I am curious as to why you think it should. The LL test is a
computational procedure. It gives a yes/no answer based on a
simple modular criterion that says at the *ultimate iteration*, a certain
value should be 0. Why do you think this implies that running some number
of earlier iterations yields any information about what the final answer will
be? [hint: it doesn't; the map x_{n+1} = x_n^2 -2 is pseudo-random
within the finite field GF(P^2) where P = 2^p-1 is the number being tested]

I am curious as to your thought processes on this matter.

And stating that the probability is 1/317069 is fuzzy at best. In actuality,
for any given number, the probability is either 1 or 0. Asserting that it
is 1/317069

(1) Assumes some facts that have not yet been proven.
(2) Assigns a probability based on the assumption that a number has been
drawn, uniformly at random, from a fairly short interval of potential candidates. However, this is the a priori probability for any candidate in
the interval. Once you have taken a *sample*, the probability becomes
either 0 or 1.
(3) Uses more significant digits than any possible theorem can give.
It implies more accuracy in the estimate than is mathematically
possible.

Mathematicians do have some heuristics that tells us what the probability
will be for randomly drawn candidates that are SUFFICIENTLY LARGE.
Sufficiently large means as the candidates go to infinity. These heuristics
can give only a very rough approximate probability for the small numbers
we are working with today.

[potonono]

You mean to say the probability isn't 50/50 when it gets to the last iteration? :)


jk

[retina]

Quote:

Originally Posted by potonono

You mean to say the probability isn't 50/50 when it gets to the last iteration? :)

Of course not, it is 50/50 when you get half way through the interations.

[Fusion_power]

One way to look at this is that a Mersenne number could be either prime or composite right up to completion of the final iteration. From this perspective, it is similar to the Shroedinger's Cat scenario, meaning there is a cat in a box and it could be either alive or dead and in some ways is both. Only when the box is opened do the probabilities converge and one result is seen.

From this viewpoint, saying the probability is 50/50 at any point during the iterations is ludicrous.

DarJones

[R.D. Silverman]

Quote:

Originally Posted by Fusion_power

One way to look at this is that a Mersenne number could be either prime or composite right up to completion of the final iteration. From this perspective, it is similar to the Shroedinger's Cat scenario, :

Codswallop. A Mersenne number is either prime or composite even
before one conducts a LL test. Bringing in QM is nonsense. Indeed,
*every* number (except for units) is either prime or composite.

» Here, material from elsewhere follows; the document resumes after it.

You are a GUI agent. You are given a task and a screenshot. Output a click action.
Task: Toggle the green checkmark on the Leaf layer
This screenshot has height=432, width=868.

Conducting a primality test simply reveals which. We simply don't
know the answer until after the test is run. But it is definitely one or
the other, unlike QM when it is *neither* until the wave function collapses.

[bsquared]

Quote:

Originally Posted by R.D. Silverman

A Mersenne number is either prime or composite even before one conducts a LL test...

Conducting a primality test simply reveals which.

It is this fact which I think confuses people when they say there is a probability that a number is prime, because it seems like a flip of the coin as to which is revealed. I know it has confused me. I like to think of the primeness of a number as a signal in a channel which has been muddled by noise. We just can't tell what the signal is until after we apply our perfect dectector to the channel (the LL test), but the signal itself is never in doubt.

[vimil]

Allright, how does Prime95 come up with this probability then? Does it run some other probablistic test on a mercenne number before giving it to the user to test?

[R.D. Silverman]

Quote:

Originally Posted by bsquared

It is this fact which I think confuses people when they say there is a probability that a number is prime, because it seems like a flip of the coin as to which is revealed. I know it has confused me. I like to think of the primeness of a number as a signal in a channel which has been muddled by noise. We just can't tell what the signal is until after we apply our perfect dectector to the channel (the LL test), but the signal itself is never in doubt.

An *individual* number does not have a "probability" in the sense
you discuss.

When we assign a probability we mean that if one selects a number
*uniformly at random* from some short interval, then it might be prime
or it might be composite. The probability is the percentage of numbers
in the interval that ARE prime.

probability always means with respct to some underlying distribution.
For Mersenne primes, the distribution is *believed* to be Poisson,
but there is no proof. (nor any hope of proof in the near future)

[bsquared]

Quote:

Originally Posted by vimil

Allright, how does Prime95 come up with this probability then? Does it run some other probablistic test on a mercenne number before giving it to the user to test?

A given integer N is either prime or not, but it's possible to *model* a range of integers using a probability distribution, in order to say something about how many primes to expect in that range. One rough estimate is the probability that an integer n is prime is about 1/log n. This figure must be modified if one has already determined that no small primes up to some limit divide the integer (and I presume your test number has been sieved to some bit depth). I don't know the exact implementation details, but I suspect that this is what prime95 is doing. Again, this is simply the output of a probablistic model and says nothing about the true primeness of a particular number.

- ben.